A defesa do jornalista Luís Pablo Conceição Almeida afirmou que a operação autorizada pelo ministro do Supremo Tribunal Federal (STF) Alexandre de Moraes teria como objetivo identificar as fontes utilizadas pelo profissional em reportagens publicadas em seu blog.
A medida judicial determinou buscas na residência do jornalista e a apreensão de equipamentos eletrônicos.
A ação foi executada pela Polícia Federal na terça-feira, 10, após autorização do ministro do STF.
Durante a operação, agentes recolheram celulares, computador e outros dispositivos eletrônicos pertencentes ao jornalista.

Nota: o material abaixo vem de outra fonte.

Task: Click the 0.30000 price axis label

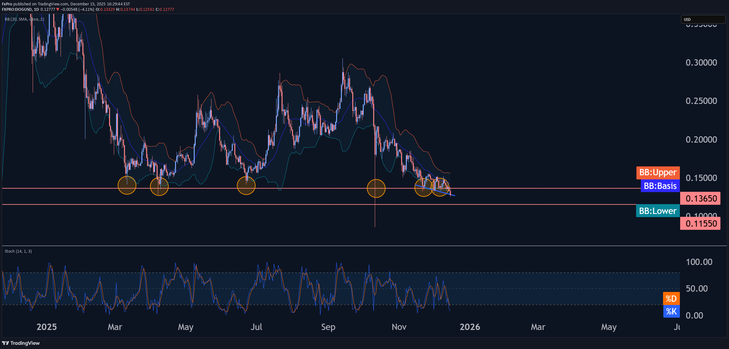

O caso está vinculado a uma investigação que apura um suposto crime de perseguição contra o ministro do Supremo Flávio Dino.
As reportagens de Luís Pablo tratavam do uso de um veículo oficial do Tribunal de Justiça do Maranhão.
Segundo o jornalista, o carro blindado, custeado pelo Fundo Especial de Segurança dos Magistrados, teria sido utilizado de forma privada por familiares de Flávio Dino.
O profissional afirmou que verificou as informações antes de torná-las públicas.
O advogado do jornalista, Marcos Lobo, contestou a investigação e declarou que a justificativa apresentada pelas autoridades não se sustentaria.
Segundo ele, a acusação de perseguição serviria apenas como argumento para atingir o sigilo das fontes jornalísticas, garantido pela Constituição.
O defensor também destacou que o processo tramita sob segredo de Justiça, o que teria impedido a defesa de acessar previamente os autos.
De acordo com informações da investigação, a suspeita é que o jornalista tenha divulgado dados considerados sensíveis sobre deslocamentos do ministro, incluindo placas de veículos e detalhes da equipe de segurança.
Em nota, Flávio Dino afirmou que as publicações teriam exposto informações relacionadas à proteção de autoridades, o que motivou a abertura do procedimento investigativo.
A operação reacendeu o debate sobre limites entre investigações criminais e o exercício da atividade jornalística, especialmente em casos que envolvem reportagens sobre autoridades públicas.
Enquanto a investigação segue em sigilo, os equipamentos apreendidos devem passar por perícia no âmbito do inquérito conduzido pelas autoridades federais.